L’essere umano, non è in grado di abbandonare il peccato con le sue forze:
“Che cosa diremo dunque? La legge è peccato? No di certo! Anzi, io non avrei conosciuto il peccato se non per mezzo della legge; poiché non avrei conosciuto la concupiscenza, se la legge non avesse detto: ‘Non concupire’. Ma il peccato, còlta l'occasione, per mezzo del comandamento, produsse in me ogni concupiscenza; perché senza la legge il peccato è morto. Un tempo io vivevo senza legge; ma, venuto il comandamento, il peccato prese vita e io morii; e il comandamento che avrebbe dovuto darmi vita, risultò che mi condannava a morte. Perché il peccato, còlta l'occasione per mezzo del comandamento, mi trasse in inganno e, per mezzo di esso, mi uccise. Così la legge è santa, e il comandamento è santo, giusto e buono. Ciò che è buono, diventò dunque per me morte? No di certo! È invece il peccato che mi è diventato morte, perché si rivelasse come peccato, causandomi la morte mediante ciò che è buono; affinché, per mezzo del comandamento, il peccato diventasse estremamente peccante. Sappiamo infatti che la legge è spirituale; ma io sono carnale, venduto schiavo al peccato. Poiché, ciò che faccio, io non lo capisco: infatti non faccio quello che voglio, ma faccio quello che odio. Ora, se faccio quello che non voglio, ammetto che la legge è buona; allora non sono più io che lo faccio, ma è il peccato che abita in me. Difatti, io so che in me, cioè nella mia carne, non abita alcun bene; poiché in me si trova il volere, ma il modo di compiere il bene, no. Infatti il bene che voglio, non lo faccio; ma il male che non voglio, quello faccio. Ora, se io faccio ciò che non voglio, non sono più io che lo compio, ma è il peccato che abita in me. Mi trovo dunque sotto questa legge: quando voglio fare il bene, il male si trova in me. Infatti io mi compiaccio della legge di Dio, secondo l'uomo interiore, ma vedo un'altra legge nelle mie membra, che combatte contro la legge della mia mente e mi rende prigioniero della legge del peccato che è nelle mie membra. Me infelice! Chi mi libererà da questo corpo di morte? Grazie siano rese a Dio per mezzo di Gesù Cristo, nostro Signore. Così dunque, io con la mente servo la legge di Dio, ma con la carne la legge del peccato”. – Rm 7:7-25.
Peccare non è solo trasgredire la santa Toràh di Dio; è opporsi alla Legge, ignorarla. “Chi dunque sa fare il bene e non lo fa, commette peccato” (Gc 4:17), per cui l’omissione del bene è peccato tanto quanto fare il male. È per questo che “tutto quello che non viene da fede è peccato” (Rm 14:23). Non basta compiere le “opere della Legge”: occorre la convinzione, la fede in Dio ubbidendo alla sua santa Legge con pieno convincimento.
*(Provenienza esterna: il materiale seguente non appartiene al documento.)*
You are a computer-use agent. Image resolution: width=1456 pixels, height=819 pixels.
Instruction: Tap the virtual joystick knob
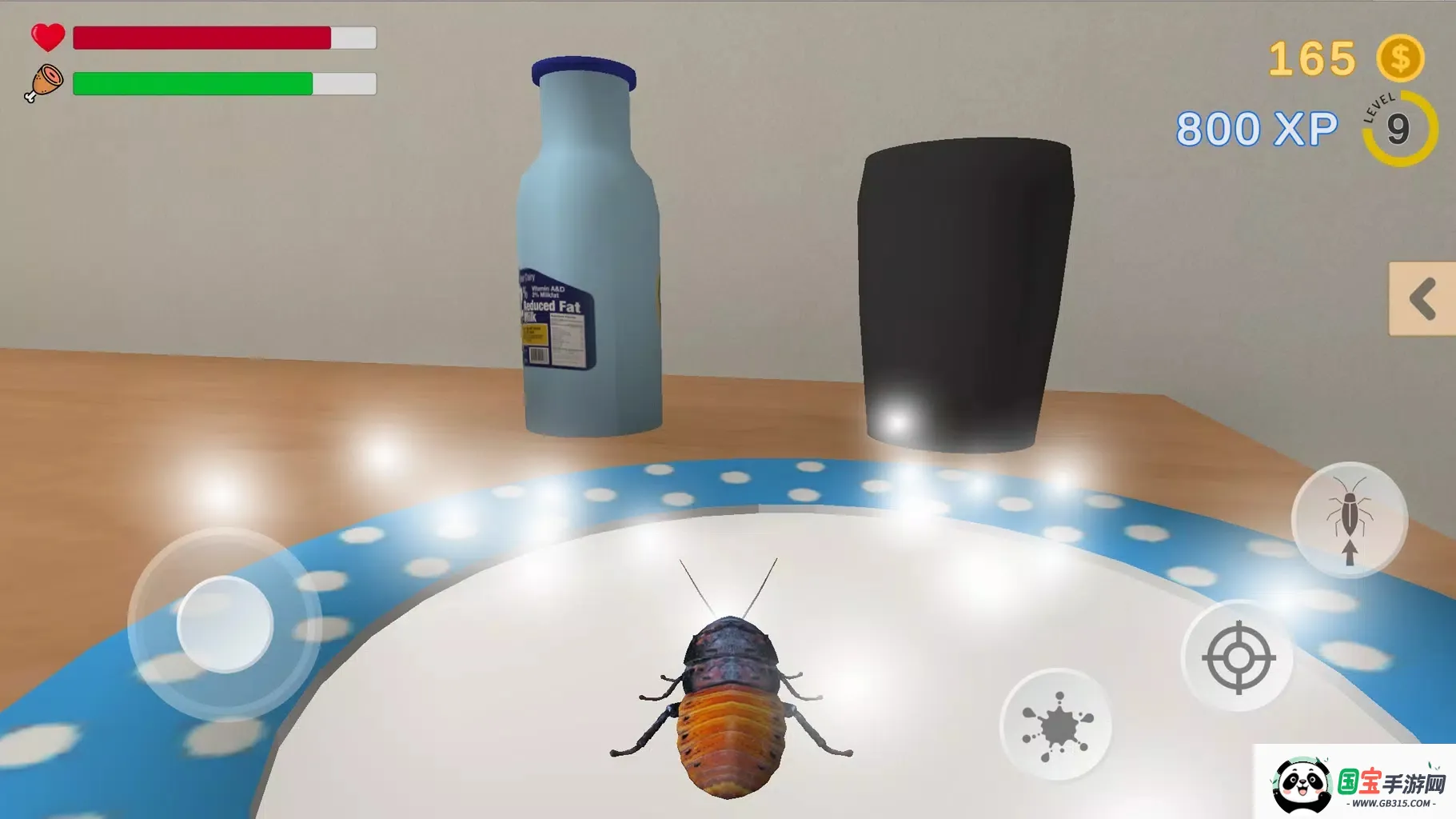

Vista la condizione umana peccaminosa, Paolo sa “che tutti, Giudei e Greci [= ebrei e pagani], sono sottoposti al peccato” (Rm 3:9) e che “tutti si sono sviati, tutti quanti si sono corrotti. Non c'è nessuno che pratichi la bontà, no, neppure uno” (Rm 3:12; cfr. Sl 14:3;53:3). L’essere umano non solo è peccatore, ma è in una posizione bloccata, non sapendo come venirne fuori.

È a questo punto della riflessione che Paolo si discosta dalle sue precedenti convinzioni farisaiche. Nell’antropologia dei farisei si ammetteva che nella natura dell’essere umano ci fossero, sin dalla creazione, due impulsi: uno buono e uno cattivo:
1. Impulso buono: הטוב יצר (yètzer hatòv). È l’inclinazione al bene che si acquisisce quando giunge la maggiorità spirituale (12 anni per le ragazze, 13 per i ragazzi: bat mitzvà, מצוו בת, “figlia del comandamento”; bar mitzvà, מצוו בר, “figlio del comandamento”).
2. Impulso cattivo: הרע יצר (yètzer harà). È l’inclinazione al male; non è una forza demoniaca, ma l’uso scorretto delle necessità fisiche. – Gn 6:5;8:21.
Nella concezione farisaica, l’essere umano non è quindi obbligato verso l’inclinazione al male o al bene, ma ha il potere di scelta ed è in grado di scegliere coscientemente e volontariamente. - Berakòt 61a,b; Nedarìm 32b; Ecclesiaste Rabàh 4:13.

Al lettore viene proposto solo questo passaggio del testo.